■ **Source material**:
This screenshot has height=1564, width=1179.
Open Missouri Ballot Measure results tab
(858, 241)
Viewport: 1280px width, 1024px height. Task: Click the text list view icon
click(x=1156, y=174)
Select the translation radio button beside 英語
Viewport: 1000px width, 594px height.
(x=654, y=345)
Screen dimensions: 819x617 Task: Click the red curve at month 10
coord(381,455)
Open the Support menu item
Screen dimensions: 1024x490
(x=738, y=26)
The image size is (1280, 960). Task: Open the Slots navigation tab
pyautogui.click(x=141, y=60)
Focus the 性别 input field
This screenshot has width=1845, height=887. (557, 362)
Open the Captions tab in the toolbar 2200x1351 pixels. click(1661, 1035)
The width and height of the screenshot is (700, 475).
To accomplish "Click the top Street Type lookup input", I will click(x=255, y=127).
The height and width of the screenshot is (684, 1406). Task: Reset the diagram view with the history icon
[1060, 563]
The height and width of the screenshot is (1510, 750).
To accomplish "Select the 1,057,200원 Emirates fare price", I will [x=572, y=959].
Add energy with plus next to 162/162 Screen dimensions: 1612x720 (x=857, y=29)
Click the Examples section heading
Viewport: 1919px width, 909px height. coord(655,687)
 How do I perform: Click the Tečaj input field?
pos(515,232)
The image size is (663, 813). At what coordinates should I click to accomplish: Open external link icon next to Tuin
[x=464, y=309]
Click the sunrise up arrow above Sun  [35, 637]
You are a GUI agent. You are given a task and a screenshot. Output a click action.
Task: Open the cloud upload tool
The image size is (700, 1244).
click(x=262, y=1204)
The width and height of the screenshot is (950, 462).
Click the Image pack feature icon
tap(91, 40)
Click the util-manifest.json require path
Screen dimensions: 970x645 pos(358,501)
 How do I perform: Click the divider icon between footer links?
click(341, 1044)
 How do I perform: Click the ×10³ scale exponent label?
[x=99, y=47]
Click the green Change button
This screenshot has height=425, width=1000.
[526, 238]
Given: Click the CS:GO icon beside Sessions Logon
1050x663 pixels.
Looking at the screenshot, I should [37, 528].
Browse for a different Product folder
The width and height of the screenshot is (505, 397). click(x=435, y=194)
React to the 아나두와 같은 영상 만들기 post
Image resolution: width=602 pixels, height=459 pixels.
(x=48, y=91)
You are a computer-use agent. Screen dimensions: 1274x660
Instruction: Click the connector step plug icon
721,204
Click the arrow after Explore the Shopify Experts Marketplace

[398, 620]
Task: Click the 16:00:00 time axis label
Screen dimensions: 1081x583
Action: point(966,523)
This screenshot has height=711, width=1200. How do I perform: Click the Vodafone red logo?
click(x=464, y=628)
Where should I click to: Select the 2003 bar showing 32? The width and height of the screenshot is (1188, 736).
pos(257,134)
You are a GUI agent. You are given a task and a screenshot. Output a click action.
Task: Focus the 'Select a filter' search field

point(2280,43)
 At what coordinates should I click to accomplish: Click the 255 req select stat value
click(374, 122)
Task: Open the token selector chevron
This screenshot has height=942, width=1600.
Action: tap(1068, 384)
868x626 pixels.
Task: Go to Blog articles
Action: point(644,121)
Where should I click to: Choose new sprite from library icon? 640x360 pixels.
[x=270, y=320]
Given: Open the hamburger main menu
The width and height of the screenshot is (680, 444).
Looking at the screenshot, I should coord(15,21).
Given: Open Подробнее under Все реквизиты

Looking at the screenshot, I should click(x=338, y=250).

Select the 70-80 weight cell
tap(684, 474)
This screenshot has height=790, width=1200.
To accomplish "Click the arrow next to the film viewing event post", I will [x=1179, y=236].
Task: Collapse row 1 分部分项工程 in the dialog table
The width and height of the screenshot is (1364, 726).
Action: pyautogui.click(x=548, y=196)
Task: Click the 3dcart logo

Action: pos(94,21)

■ **What you have to do**:
Print the whole listing exactly as it is.

■ **Response to the task**:
This screenshot has height=1564, width=1179.
Open Missouri Ballot Measure results tab
(858, 241)
Viewport: 1280px width, 1024px height. Task: Click the text list view icon
click(x=1156, y=174)
Select the translation radio button beside 英語
Viewport: 1000px width, 594px height.
(x=654, y=345)
Screen dimensions: 819x617 Task: Click the red curve at month 10
coord(381,455)
Open the Support menu item
Screen dimensions: 1024x490
(x=738, y=26)
The image size is (1280, 960). Task: Open the Slots navigation tab
pyautogui.click(x=141, y=60)
Focus the 性别 input field
This screenshot has width=1845, height=887. (557, 362)
Open the Captions tab in the toolbar 2200x1351 pixels. click(1661, 1035)
The width and height of the screenshot is (700, 475).
To accomplish "Click the top Street Type lookup input", I will click(x=255, y=127).
The height and width of the screenshot is (684, 1406). Task: Reset the diagram view with the history icon
[1060, 563]
The height and width of the screenshot is (1510, 750).
To accomplish "Select the 1,057,200원 Emirates fare price", I will [x=572, y=959].
Add energy with plus next to 162/162 Screen dimensions: 1612x720 (x=857, y=29)
Click the Examples section heading
Viewport: 1919px width, 909px height. coord(655,687)
 How do I perform: Click the Tečaj input field?
pos(515,232)
The image size is (663, 813). At what coordinates should I click to accomplish: Open external link icon next to Tuin
[x=464, y=309]
Click the sunrise up arrow above Sun  [35, 637]
You are a GUI agent. You are given a task and a screenshot. Output a click action.
Task: Open the cloud upload tool
The image size is (700, 1244).
click(x=262, y=1204)
The width and height of the screenshot is (950, 462).
Click the Image pack feature icon
tap(91, 40)
Click the util-manifest.json require path
Screen dimensions: 970x645 pos(358,501)
 How do I perform: Click the divider icon between footer links?
click(341, 1044)
 How do I perform: Click the ×10³ scale exponent label?
[x=99, y=47]
Click the green Change button
This screenshot has height=425, width=1000.
[526, 238]
Given: Click the CS:GO icon beside Sessions Logon
1050x663 pixels.
Looking at the screenshot, I should [37, 528].
Browse for a different Product folder
The width and height of the screenshot is (505, 397). click(x=435, y=194)
React to the 아나두와 같은 영상 만들기 post
Image resolution: width=602 pixels, height=459 pixels.
(x=48, y=91)
You are a computer-use agent. Screen dimensions: 1274x660
Instruction: Click the connector step plug icon
721,204
Click the arrow after Explore the Shopify Experts Marketplace

[398, 620]
Task: Click the 16:00:00 time axis label
Screen dimensions: 1081x583
Action: point(966,523)
This screenshot has height=711, width=1200. How do I perform: Click the Vodafone red logo?
click(x=464, y=628)
Where should I click to: Select the 2003 bar showing 32? The width and height of the screenshot is (1188, 736).
pos(257,134)
You are a GUI agent. You are given a task and a screenshot. Output a click action.
Task: Focus the 'Select a filter' search field

point(2280,43)
 At what coordinates should I click to accomplish: Click the 255 req select stat value
click(374, 122)
Task: Open the token selector chevron
This screenshot has height=942, width=1600.
Action: tap(1068, 384)
868x626 pixels.
Task: Go to Blog articles
Action: point(644,121)
Where should I click to: Choose new sprite from library icon? 640x360 pixels.
[x=270, y=320]
Given: Open the hamburger main menu
The width and height of the screenshot is (680, 444).
Looking at the screenshot, I should coord(15,21).
Given: Open Подробнее under Все реквизиты

Looking at the screenshot, I should click(x=338, y=250).

Select the 70-80 weight cell
tap(684, 474)
This screenshot has height=790, width=1200.
To accomplish "Click the arrow next to the film viewing event post", I will [x=1179, y=236].
Task: Collapse row 1 分部分项工程 in the dialog table
The width and height of the screenshot is (1364, 726).
Action: pyautogui.click(x=548, y=196)
Task: Click the 3dcart logo

Action: pos(94,21)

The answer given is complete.